## DIRECTIONS
Output the span of lines from the one that contains "This screenshot has height=939, width=1269." through the end of the records, inclusive, exactly as written and free of pictures.

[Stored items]
***
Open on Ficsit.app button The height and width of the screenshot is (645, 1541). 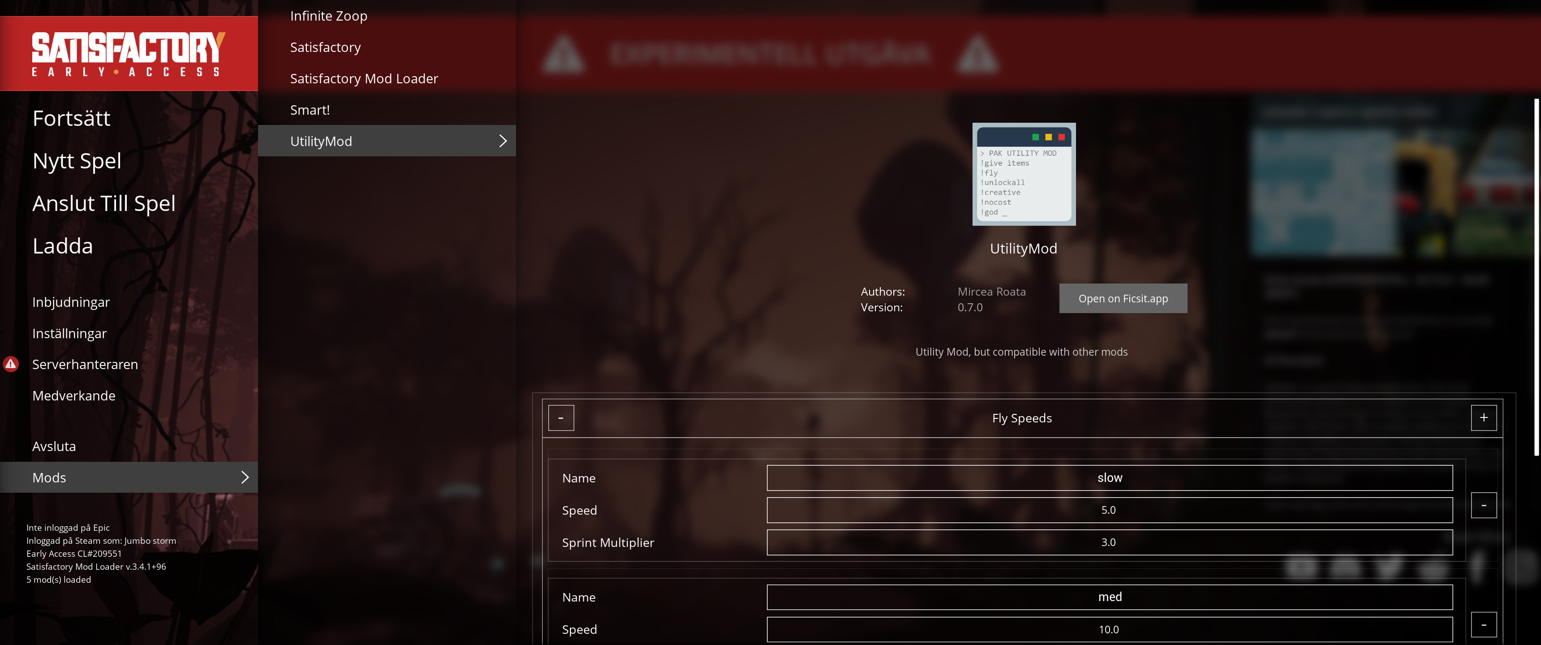[1123, 298]
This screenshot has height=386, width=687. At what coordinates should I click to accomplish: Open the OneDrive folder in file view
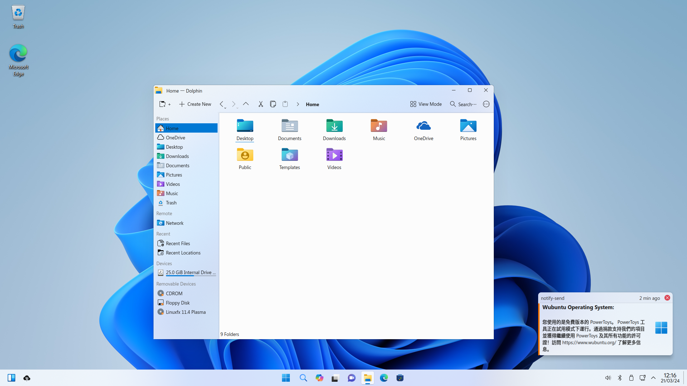click(x=423, y=126)
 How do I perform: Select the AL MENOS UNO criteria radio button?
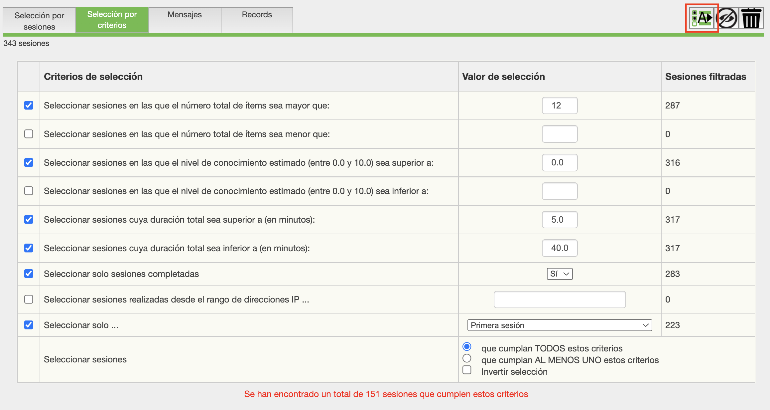(467, 358)
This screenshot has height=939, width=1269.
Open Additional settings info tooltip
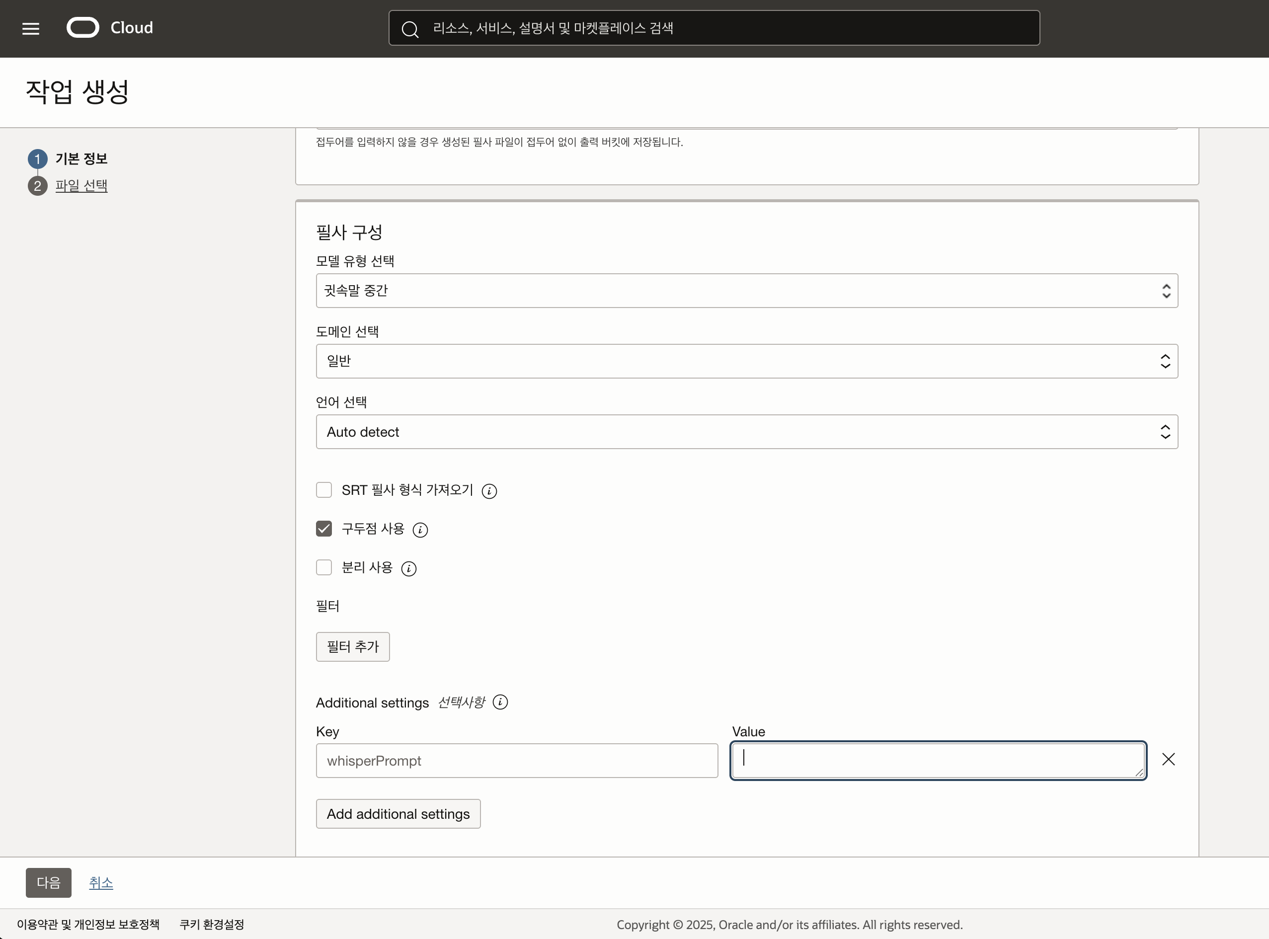[x=500, y=703]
***
## WRITTEN SOLUTION
This screenshot has height=939, width=1269.
Open Additional settings info tooltip
[x=500, y=703]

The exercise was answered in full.